L’exposition « Lalla Essaydi : le visible dévoilé », actuellement au musée des Confluences Dar El Bacha, remet l’artiste à l’honneur à Marrakech. On y redécouvre avec plaisir sa série emblématique Harem.
Qui n’a jamais vu les célèbres photos de la série Harem de Lalla Essaydi ? Réalisé en 2009, cet ensemble de portraits, qui a véritablement révélé l’artiste, revisite les réalités sociales et historiques du harem, espace intime traditionnellement réservé aux femmes dans les sociétés musulmanes. À travers l’exposition « Lalla Essaydi : le visible dévoilé », l’artiste nous pousse à réfléchir sur les questions de genre, d’identité et d’héritage culturel. Dans ses photographies, les femmes ne sont pas de simples objets de contemplation, mais deviennent des actrices affirmées qui soutiennent le regard du spectateur. Un pied de nez affirmé contre une certaine tradition orientaliste. Le décor, marqué par des motifs géométriques islamiques, se confond avec les caftans somptueux portés par ces femmes, brouillant ainsi les frontières entre corps et architecture. « Mon travail témoigne de mon expérience de femme arabe ayant grandi dans la culture musulmane, vue aujourd’hui sous un angle très différent, explique l’artiste. C’est l’histoire de ma quête d’une voix, la voix unique d’une artiste, et non une tentative de me positionner dans une place de victime, ce qui me priverait de la complexité même que je souhaite exprimer ».Nous avions consacré le portfolio du premier numéro de diptyk à Lalla Essaydi en 2009. Voilà ce que nous écrivions sur son travail :
Originaire de la zaouia de Tamanslouht, Lalla Essaydi est née en 1960. Aujourd’hui new yorkaise, la photographe s’approprie les clichés liés à l’orientalisme (odalisques, harems, femmes voilées…) en jouant sur le motif. Régulièrement, la photographe retourne au Maroc, dans sa maison d’enfance, pour réaliser de nouvelles séries de photographies. Elle évoque tant son passé que ses réflexions sur la place de la femme dans une société régie par les hommes. Cette maison d’enfance permet à l’artiste d’accéder à son monde intérieur: « Je porterai toujours cette maison à l’intérieur de moi, mais ma vie actuelle y a ajouté de nouvelles dimensions. Il y a cet espace très différent que j’habite dans le monde occidental, un espace d’indépendance et de mobilité. C’est à partir de là que je peux revenir aux paysages de mon enfance, au Maroc, et les reconsidérer avec détachement et une nouvelle compréhension.»

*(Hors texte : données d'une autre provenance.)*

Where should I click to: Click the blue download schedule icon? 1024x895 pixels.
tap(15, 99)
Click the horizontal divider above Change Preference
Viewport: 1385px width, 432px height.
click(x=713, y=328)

Sous cette apparente douceur, presque décorative, qu’évoquent pour un public occidental ces scènes de genre, l’œuvre de Lalla Essaydi se veut subversive. Les images qu’elle recrée et la nécessaire souffrance de ses modèles, contraintes à l’immobilité des heures durant, puisent leur source dans le souvenir de la femme punie, confinée au silence pour désobéissance. Au silence requis fait face une obsessionnelle parole écrite qui envahit toute l’architecture, prend sa revanche, mais pas seulement. Il manque quelques lignes sur cette écriture qui, nous dit Lalla Essaydi, n’est pas vraiment lisible et qui, pourtant, raconte sa vie (elle était analphabète au moment de son mariage précoce, elle s’est réapproprié une partie d’elle-même en accédant à l’écriture qu’elle utilise dans une sorte de surdétermination…) L’espace est en effet pris d’un vertige halluciné où le verbe, sacré dans son apparence formelle, ironique et vachard dans son contenu linguistique, se répand, estompe toute limite, toute différence entre les murs, la femme, son corps et ses vêtements. Dans le même temps, ces images offrent en Occident un écho prononcé (mais à l’envers) à l’iconographie véhiculée par Ingres ou Delacroix, en reprenant le thème de l’odalisque, par exemple – terme qui, rappelle Lalla Essaydi, en turc signifie littéralement: « qui appartient à une chambre ».
La rédaction« Lalla Essaydi : le visible dévoilé », musée des Confluences Dar El Bacha, Marrakech, jusqu’au 23 mars 2025.